第129章 平淡。。。。(2/2)
“萵苣是我的东西!”
她的目光扫过格沃夫,又狠狠剜了眼莉亚和本,最后落在萵苣身上,带著种近乎偏执的占有欲
“是他们的父母,偷了我的宝贝,后来把她还给我的!”
“你们这帮傢伙,”
她的声音陡然拔高,像被踩了尾巴的猫,尖锐中带著哭腔
“现在想来光明正大地把她抢走?没门!”
“她是我的!”
最后三个字,她说得又快又狠,像是在宣告一个不容侵犯的主权,可尾音里那丝不易察觉的颤抖,却暴露了她的不安。
虽然女巫说的话顛三倒四,像被风搅乱的丝线。
但是在场的每个人心里都像被什么东西照亮了——那些藏在狠戾背后的孤独,那些裹在偏执里的渴求,突然就变得清晰起来。
他们仿佛能看到很多年前的画面:女巫独自守著荆棘庄园,每天对著会发光的稻草人说话,对著菜园里的萵苣喃喃自语。
她的世界里只有风声、泥土的腥气,还有那些不会回应的植物。
直到有一天,她撞见那个农夫鬼鬼祟祟地挖走她最宝贝的萵苣根。
她本想把农夫做成稻草人,却在爭执时听见他念叨“妻子怀了孕,就想吃口新鲜的”。
那一刻,女巫黑袍下的心像是被什么东西蛰了一下。
她看著农夫焦灼又期待的脸,突然想起自己无数个夜晚坐在石凳上,看著月亮从塔尖滑过,连个说话的人都没有。
母性的微光像星火一样在心底燃起,她不想再这么孤独下去了。
於是她没惩罚农夫,只冷冷地说:“孩子生下来,给我。”
她带走女婴时,农夫夫妇哭著求情,可她铁了心要留下这个孩子。
把她锁在高塔上,不是为了折磨,而是怕——怕有一天她会像那些被偷走的萵苣一样,悄无声息地离开,让自己重新回到只剩荆棘和稻草人的日子。
萵苣怔怔地站在原地,心口像是被温水泡过的棉花,又软又胀。
她终於明白,为什么自己叫“萵苣”——那个女巫每天清晨都会亲自浇水、施肥,哪怕荆棘划破手指也不在意的植物。
女巫没读过书,不会像城里的夫人那样给孩子取“玫瑰”“百合”之类的名字,她只是把自己最看重的东西捧出来,当成给女孩的礼物。
这笨拙得近乎可笑的方式,藏著的是连她自己都未必能说清的重视,像埋在土里的种子,默默发了十八年的芽。
这意味著,这个被她关了十八年的女孩,从来都不是可有可无的存在。
她或许是把所有孤独都寄托在了一个活生生的生命上,又或许……真的有一份扭曲却深沉的在意,像塔顶的藤蔓,一圈圈缠绕在十八年的时光里,勒得彼此都疼,却也早已分不开。
小瓶子张了张嘴,想说“那也不能关著人家”,可话到嘴边,却被格沃夫递来的眼神按住了。

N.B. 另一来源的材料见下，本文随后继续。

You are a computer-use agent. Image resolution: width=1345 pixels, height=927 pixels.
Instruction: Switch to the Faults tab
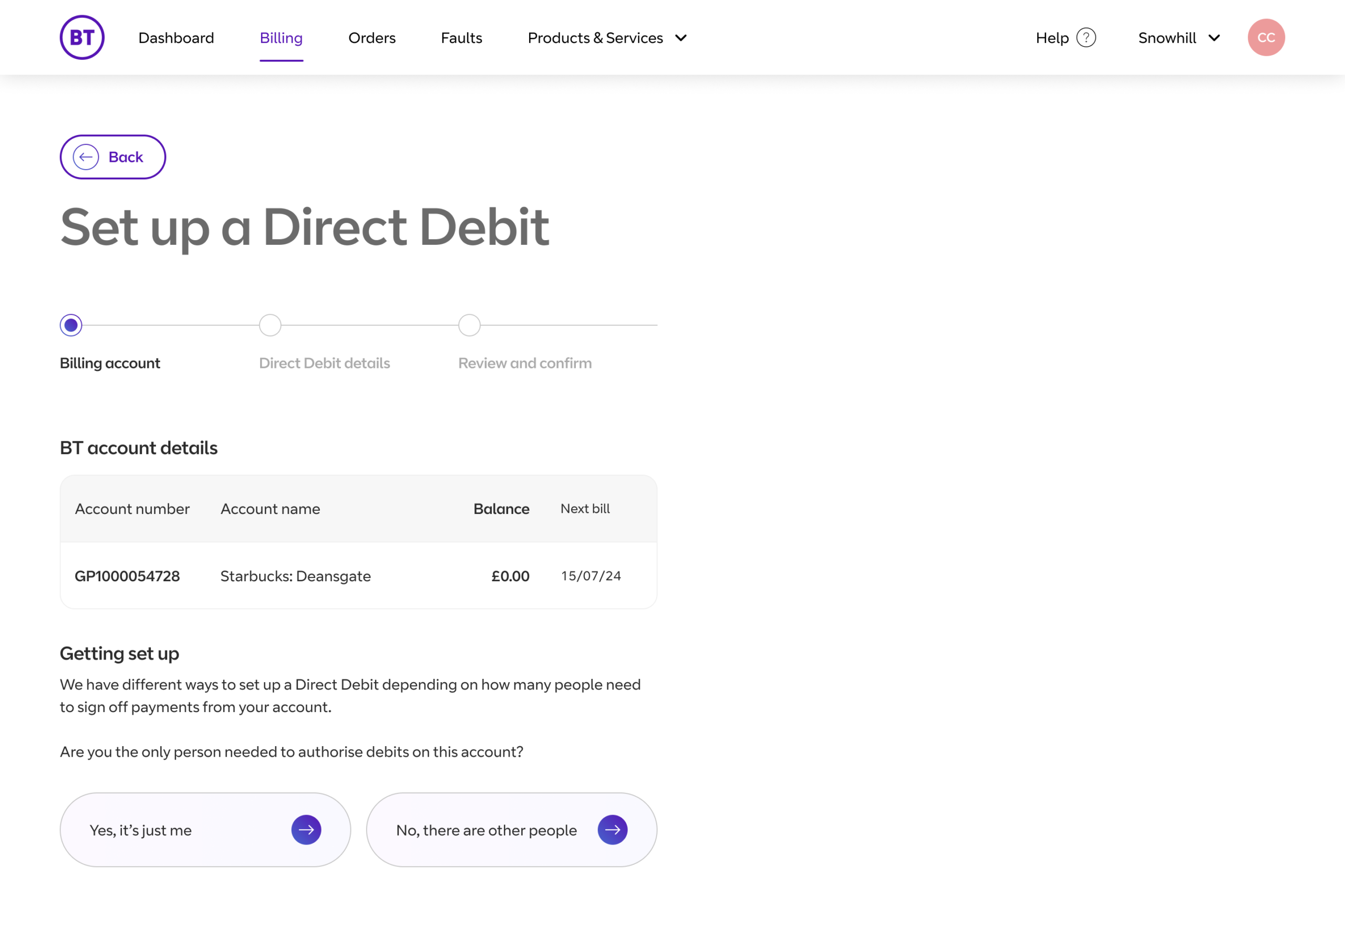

那眼神里没有责备,只有“再等等”的示意,小瓶子悻悻地闭了嘴,低头抠起了蛋糕盘上的奶油。
莉亚悄悄拉了拉萵苣的衣角,指尖带著点凉。
她看著萵苣发白的脸,眼里满是担忧——怕她心软,也怕她被这突如其来的“真相”困住。
塔顶再次安静下来,连窗外的萤火虫都飞得轻了。
这次的安静里,少了剑拔弩张的火药味,多了些沉甸甸的东西——是被揭开的过往一角,带著泥土的腥气和草药的苦味;
是说不清道不明的牵绊,像一团被揉乱的线,有女巫的偏执,有萵苣的依赖,还有格沃夫他们带来的外界的风,缠绕著在场的每个人,解不开,也剪不断。
女巫依旧死死瞪著格沃夫,蓝眼睛里的狠劲没消,却像蒙了层雾。
她的手悄悄攥成了拳,指甲深深掐进掌心,仿佛在说“你敢抢试试”
可那微微颤抖的肩膀,却泄露出一丝连她自己都没察觉的脆弱——她怕,怕这十八年的“拥有”,终究是要被打破的。
可是,一个正值青春的人,怎么可能抵挡住对自由的嚮往?
或许女巫的在意是真的,可这份用囚禁换来的“安稳”,早已成了勒在她脖子上的绳。
正值青春的心臟,本就该为自由而跳动,而不是在方寸之地,慢慢耗成一潭死水。
萵苣深吸一口气,转头看向格沃夫,眼神里第一次有了不属於迷茫的坚定。
有些嚮往,一旦在心里扎了根,就再也捂不住了。